━━ Quoted passage
Brazil's stock exchange Bovespa It was Brazil stock market's second worst day this year. Battered by a widespread slump in the global prices of commodities, Bovespa, the São Paulo stock exchange, this Wednesday,  March 19, plummeted 5.01%, closing at 58,827 points with 6.8 billion reais (US$ 3.97) traded.

Oil, for example, fell almost 6% in New York, closing at US$ 104.48 a barrel, a 4.72% decline. And among the most beat up companies in Brazil were giants Petrobras, the state-controlled oil multinational and the mining firm Vale.

Petrobrás's and Vale's preferential shares had steeper reductions than the Bovespa itself. While Petrobras declined 7.4%, Vale shrank 7.2% during the Wednesday session.

Ibovespa, the Bovespa's main index, mirrored the European and American markets in a day in which uncertainty continued to dominate the financial world.

While the stocks tumbled the American dollar went up 1.77% to 1.721 reais, erasing the gain from the previous day. On Tuesday, announcement by the Fed of a 0.75% cut in interest rates had caused the dollar to fall 1.9% in relation to the Brazilian currency.
━━━━
Task 1:
From the report on the Bovespa's decline, list every percentage change given for the São Paulo stock exchange, for the shares of an individual company, or for the U.S. dollar against the real, and state what each figure refers to.
Task 2:
Pick up the report on the Bovespa's decline after its final sentence and continue it.
━━ Material
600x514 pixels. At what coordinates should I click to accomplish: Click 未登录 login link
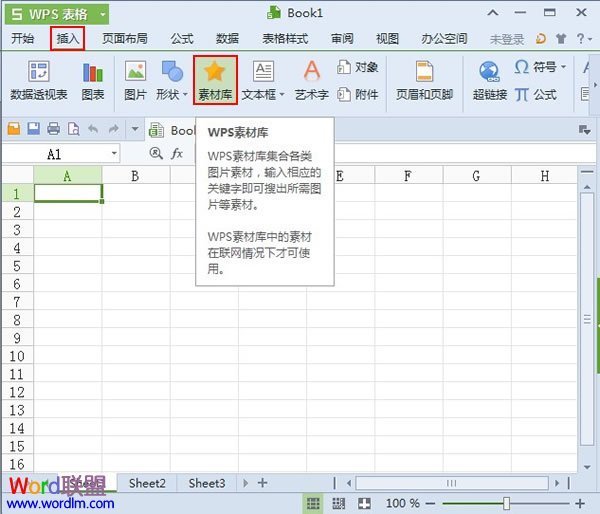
━━━━
━━ Material
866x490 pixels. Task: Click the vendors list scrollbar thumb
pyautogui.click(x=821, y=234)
━━━━
Result 1:
- 5.01%: the Bovespa's drop on Wednesday, March 19
- 7.4%: the decline in Petrobras's preferential shares
- 7.2%: the decline in Vale's preferential shares
- 1.77%: the dollar's rise to 1.721 reais
- 1.9%: the dollar's fall against the Brazilian currency on Tuesday after the Fed announcement

Result 2:
Analysts explained that the market was particularly shaken in Brazil, much more than in the United States or Europe, due to the fact that commodities have a great weight in the Brazilian economic performance. Brazilian companies that export raw material are heavily represented in the São Paulo stock market.

"Our fall was basically caused by commodities," explained Jayme Soares Alves Neto, an investment analyst with brokerage house Spinelli. "Petrobrás, Vale and the steel plants, which are exporters of these products, are the main companies negotiated in the stock market."

Alves Neto believes that the US subprime crisis will continue to make victims worldwide. "The Fed," he says,  "should help in a way that there is no systemic crisis in the financial system. It cannot help every one though. That would give a sense of impunity to those who bet too high."